The piece (not available online) tracked a new, potent shift just beginning to hit the 600,000 hog farmers in the U.S.: Local meatpackers were being squeezed for hogs and markets by other, aggressive packers that were buying competitors to shutter them and build new, huge, highly-efficient slaughtering plants.
Shakeout
The story was a clanging bell that a sector-rattling shakeout was underway and few had any idea of who would be left standing when the bloodletting was over.
We, of course, now know; what’s left is a handful of massive packers and not enough hog farmers to fill a university basketball arena.
In truth, we knew this within 10 years of the magazine story. By the early 1990s, major stockyards like Omaha, Kansas City and Chicago were faltering as packers moved to buy hogs “direct” from growers rather than the more costly stockyard “commission houses.”
That new strategy was made easier since 400,000 hog farmers had exited the business in just the previous decade.
In the mid-1990s, this column and other publications pointed to how the now-powerful packers had integrated hog production into their business model to lock-in ready supplies and consistent quality in their 24/7/365 search for efficiency and profit.
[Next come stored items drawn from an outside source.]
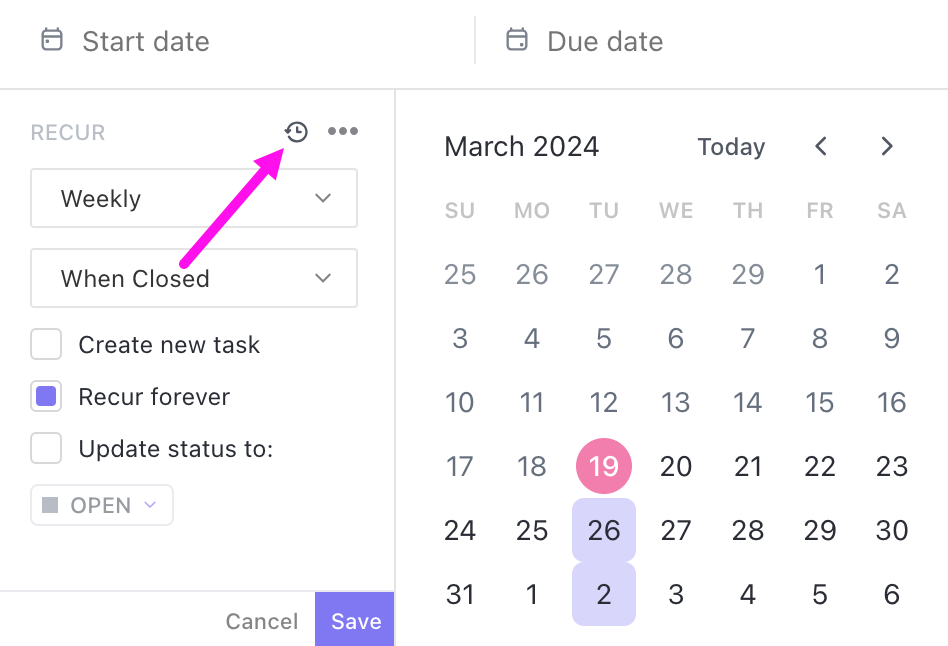The width and height of the screenshot is (948, 646).
Task: Pick March 26 in the calendar
Action: point(604,530)
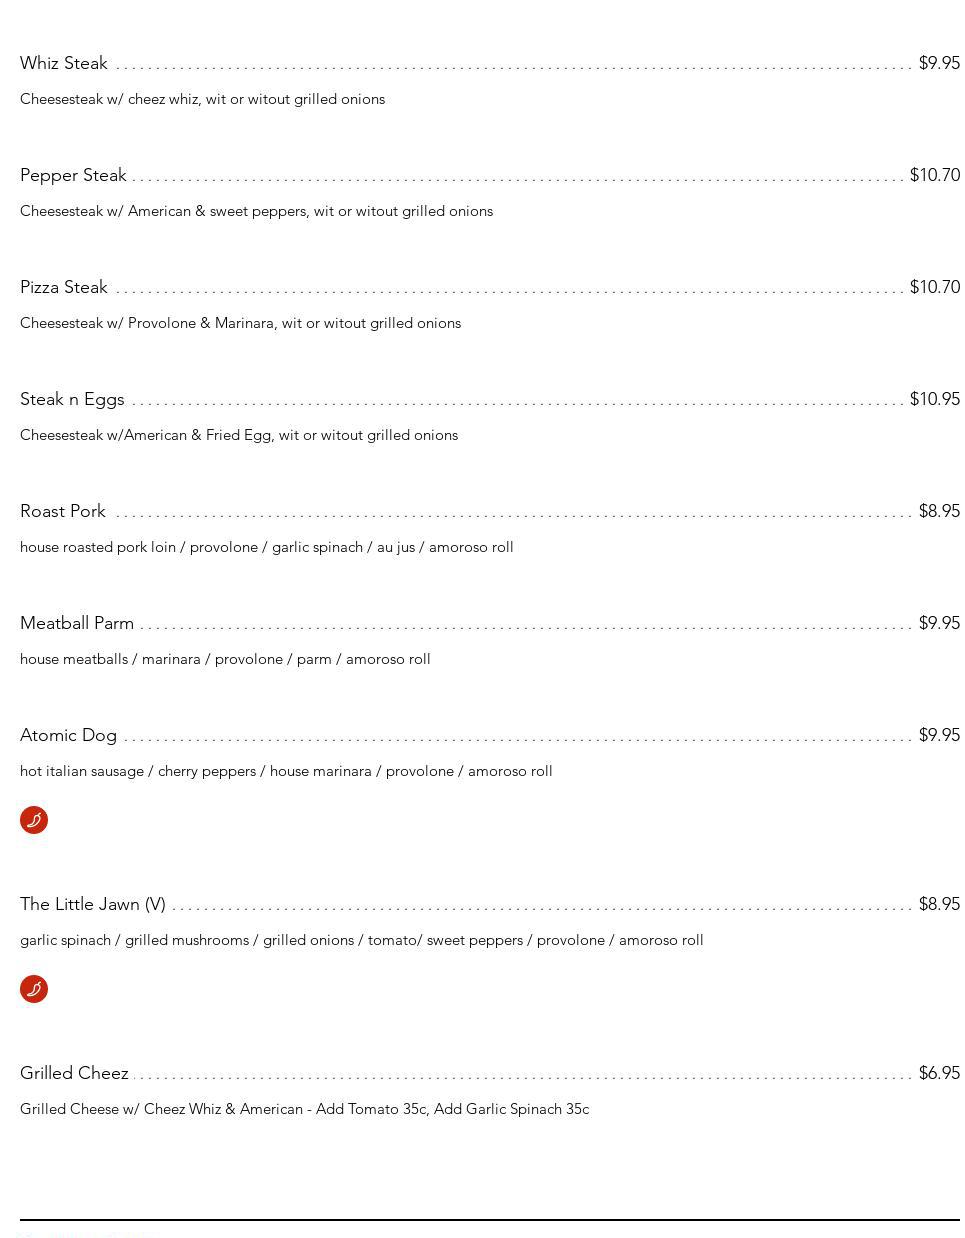Choose the Pizza Steak menu item
Viewport: 965px width, 1238px height.
click(x=64, y=287)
By the early 2000s, with the takeover of pork now complete, the packers began to buy each other. For example, in 2001, Tyson Foods, principally a poultry integrator, bought the big beef packer IBP for $ $3.2 billion.
Again, none of this occurred in the dark. Every step in the long process happened in plain view of government regulators who either blessed these unions outright or ordered minor conditions for the deals to be approved.
Obama administration
Then, in early 2010, the Obama administration announced the U.S. Department of Justice (DOJ), along with U.S. Department of Agriculture (USDA) leaders, would sponsor a series of “workshops… to discuss competition and regulatory issues in the agriculture industry.” The key target was meatpackers.
Farmers, ranchers, farm and commodity group officials, industry experts and consumer groups eagerly told bureaucrats how the “dynamics of competition in agriculture markets” affected their farms, businesses, food and communities.
The result was, well, not much because there was little anyone could do.
No antitrust laws, in fact, had been broken by the packers or the shrinking number of machinery companies, seed sellers, fertilizer suppliers, grain buyers and food retailers examined in the hearings. Their climb from being just a cog in the ag machine to becoming the ag machine was, they explained, simply the market at work.
(Until recently, anyway, when several meatpackers, Tyson included, agreed to settle civil lawsuits filed by meat buyers who alleged some packers engaged in market manipulation that drove up buyers’ costs.)
Focus on future
Which brings us, again, to calls for the Biden administration to break up highly integrated and concentrated ag sectors like meatpacking.
How?
There is no definitive plan but you can bet the packers will fight in the courts and Congress to prevent one chicken leg or a single pig’s ear to be taken from them without legal cause.
And rightly so. We may dislike or even hate Big Meat but slicing them up looks like a very, very long shot indeed.
A better investment of time and talent is for the federal and state governments to shower their favoritism — grants, low interest loans, waived meat inspection fees, zoning assistance and the like — to foster new, smaller, community-based competitors into the meat game.
For this to work, however, will take time. Remember, it took the Big Boys decades to get where they are today so it will take years before the field tilts anywhere near level again.
But the best way to start is to start: hearings should focus on the future, not the past.